Why do particles around us have finite momenta?

In summary: Since there is no privileged inertial frame, I would have expected the first particles in the universe to have no particular bias in their momenta. Relative to an observer I would expect the distribution to be uniform and unbounded. The mean momentum of the initial particles relative to an observer would therefore be infinite.The fact that the distribution of momenta is not uniform and unbounded can be explained by the laws of physics. The mean momentum of the initial particles relative to an observer is infinite, but due to the laws of physics the particles will eventually slow down and come to a stop.
  • #1
TGlad
136
1
Since there is no privileged inertial frame, I would have expected the first particles in the universe to have no particular bias in their momenta. Relative to an observer I would expect the distribution to be uniform and unbounded. The mean momentum of the initial particles relative to an observer would therefore be infinite.

If this were the case, then what is the reason that the mean momentum of particles in any sphere around us appears to be finite?

Obviously gravity holds things together, friction between interacting particles may have acted to reduce relative speeds, as did the expansion of space and the period of acceleration.

But in all cases I would expect the particle momentum to reduce by a finite factor, so the unbounded distribution of momenta should still be unbounded.

So I am confused as to why we are not being bombarded by ultra-high velocity particles all the time.

Thanks for any clarification.
 
Physics news on Phys.org
  • #2
TGlad said:
Relative to an observer I would expect the distribution to be uniform and unbounded. The mean momentum of the initial particles relative to an observer would therefore be infinite.
Since that is not observed, clearly your expectation is wrong. The distribution is not uniform and unbounded. Why would you expect that? You provided no derivation that would indicate that.
 
  • #3
TGlad said:
I would expect the distribution to be uniform and unbounded.
It is well known that no such distribution exists. In addition, you seem to envision integrating across a distribution of reference frames. That does not seem to be a very sensible thing to do if one is after a meaningful physical quantity.
 
  • #4
Maybe it is clearer to use proper velocities, as I didn't make it clear I was talking about particles of the same rest mass.
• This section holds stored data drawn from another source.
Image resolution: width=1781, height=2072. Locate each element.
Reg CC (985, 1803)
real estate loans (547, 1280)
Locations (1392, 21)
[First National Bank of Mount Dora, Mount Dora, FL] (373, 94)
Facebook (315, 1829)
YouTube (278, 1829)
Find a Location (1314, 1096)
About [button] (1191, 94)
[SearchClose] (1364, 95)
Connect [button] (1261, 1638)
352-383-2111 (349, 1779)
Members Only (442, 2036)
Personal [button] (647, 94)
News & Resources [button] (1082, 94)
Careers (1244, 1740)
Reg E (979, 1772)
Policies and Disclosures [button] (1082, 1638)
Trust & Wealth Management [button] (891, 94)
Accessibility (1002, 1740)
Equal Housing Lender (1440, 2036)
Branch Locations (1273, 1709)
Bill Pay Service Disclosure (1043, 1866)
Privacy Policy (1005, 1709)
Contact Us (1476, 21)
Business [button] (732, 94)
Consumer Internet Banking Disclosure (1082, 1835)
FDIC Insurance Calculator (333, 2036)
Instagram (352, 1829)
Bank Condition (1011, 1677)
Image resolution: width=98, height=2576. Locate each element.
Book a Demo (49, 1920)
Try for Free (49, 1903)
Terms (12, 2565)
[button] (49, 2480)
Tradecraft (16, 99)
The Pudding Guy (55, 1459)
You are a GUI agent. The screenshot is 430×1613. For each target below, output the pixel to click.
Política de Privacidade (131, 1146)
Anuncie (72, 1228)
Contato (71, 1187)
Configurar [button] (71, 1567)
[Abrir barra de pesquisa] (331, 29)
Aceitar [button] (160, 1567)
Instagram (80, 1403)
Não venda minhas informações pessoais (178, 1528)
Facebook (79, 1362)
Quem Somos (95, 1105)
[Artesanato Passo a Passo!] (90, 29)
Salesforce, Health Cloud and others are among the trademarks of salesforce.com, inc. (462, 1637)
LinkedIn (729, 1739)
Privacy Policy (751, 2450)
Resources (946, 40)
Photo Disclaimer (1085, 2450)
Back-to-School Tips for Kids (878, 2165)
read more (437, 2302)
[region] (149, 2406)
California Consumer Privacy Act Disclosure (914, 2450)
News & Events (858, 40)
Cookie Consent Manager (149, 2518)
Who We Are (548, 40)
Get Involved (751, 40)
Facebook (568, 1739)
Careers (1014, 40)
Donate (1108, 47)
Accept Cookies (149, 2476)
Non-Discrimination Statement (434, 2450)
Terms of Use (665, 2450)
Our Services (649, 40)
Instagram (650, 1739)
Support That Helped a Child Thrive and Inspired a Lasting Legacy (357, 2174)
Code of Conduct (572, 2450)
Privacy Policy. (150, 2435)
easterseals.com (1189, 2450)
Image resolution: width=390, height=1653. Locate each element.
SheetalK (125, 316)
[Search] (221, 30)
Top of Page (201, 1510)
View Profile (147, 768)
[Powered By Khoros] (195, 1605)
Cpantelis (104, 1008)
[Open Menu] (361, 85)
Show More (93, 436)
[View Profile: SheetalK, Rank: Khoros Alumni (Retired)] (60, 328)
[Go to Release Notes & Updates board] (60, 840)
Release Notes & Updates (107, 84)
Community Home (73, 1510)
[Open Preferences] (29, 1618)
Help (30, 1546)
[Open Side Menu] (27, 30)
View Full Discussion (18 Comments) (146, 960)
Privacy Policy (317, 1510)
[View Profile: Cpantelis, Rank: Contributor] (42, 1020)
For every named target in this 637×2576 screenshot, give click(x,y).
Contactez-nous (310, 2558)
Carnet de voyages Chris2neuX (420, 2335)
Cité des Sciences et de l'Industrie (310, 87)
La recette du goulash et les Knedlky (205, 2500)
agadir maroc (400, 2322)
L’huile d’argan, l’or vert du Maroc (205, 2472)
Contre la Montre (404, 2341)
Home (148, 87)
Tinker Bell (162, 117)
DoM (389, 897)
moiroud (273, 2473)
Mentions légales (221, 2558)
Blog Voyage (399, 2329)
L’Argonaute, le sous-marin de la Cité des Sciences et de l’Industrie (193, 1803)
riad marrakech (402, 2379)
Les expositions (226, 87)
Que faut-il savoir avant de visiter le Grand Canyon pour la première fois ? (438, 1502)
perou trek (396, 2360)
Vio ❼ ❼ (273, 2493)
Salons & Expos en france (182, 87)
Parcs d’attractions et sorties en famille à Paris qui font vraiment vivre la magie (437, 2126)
What would a very simple toy universe with particles in it be like? Any unbiased distribution of particles proper velocities would be unbounded because there is no privileged inertial frame and there is no upper limit on proper velocities.

If I am wrong that the first particles had an unbounded range of proper velocities then what caused these particles to all be comoving (within a finite range of velocities)? How did the big bang produce a biased set of proper velocities?

I'm trying to work out why we are in a comoving universe (within a finite range of velocities) when an unbiased start to the universe should have an unbounded range of them. I think it might be due to expansion.
 
  • #5
TGlad said:
Any unbiased distribution of particles proper velocities would be unbounded because there is no privileged inertial frame and there is no upper limit on proper velocities.
But no physical prediction actually depends on one's choice of reference frame. Pick an actual physical quantity (e.g. the relative velocity of two chosen particles) and you'll find that it is independent of one's choice of reference frame.
 
  • #6
The basic assumption is wrong. While you can use any coordinates you want without problems, there is a cosmologically preferred frame - the rest frame of the CMB. Our observation of the CMB is not uniform, it has a significant dipole component due to our motion relative to the CMB frame.
 
  • Like
Likes PeroK
  • #7
TGlad said:
Any unbiased distribution of particles proper velocities would be unbounded because there is no privileged inertial frame and there is no upper limit on proper velocities.
This is not true, but I am not sure what line of reasoning makes you believe this. Can you explain how you get from the premises "unbiased distribution of proper velocities" and "no privileged inertial frame" to the conclusion "the distribution is unbounded" ("no upper limit on proper velocities" follows from the definition of "proper velocities" so I leave it out as a separate premise, but feel free to use it or any other similar concepts as needed).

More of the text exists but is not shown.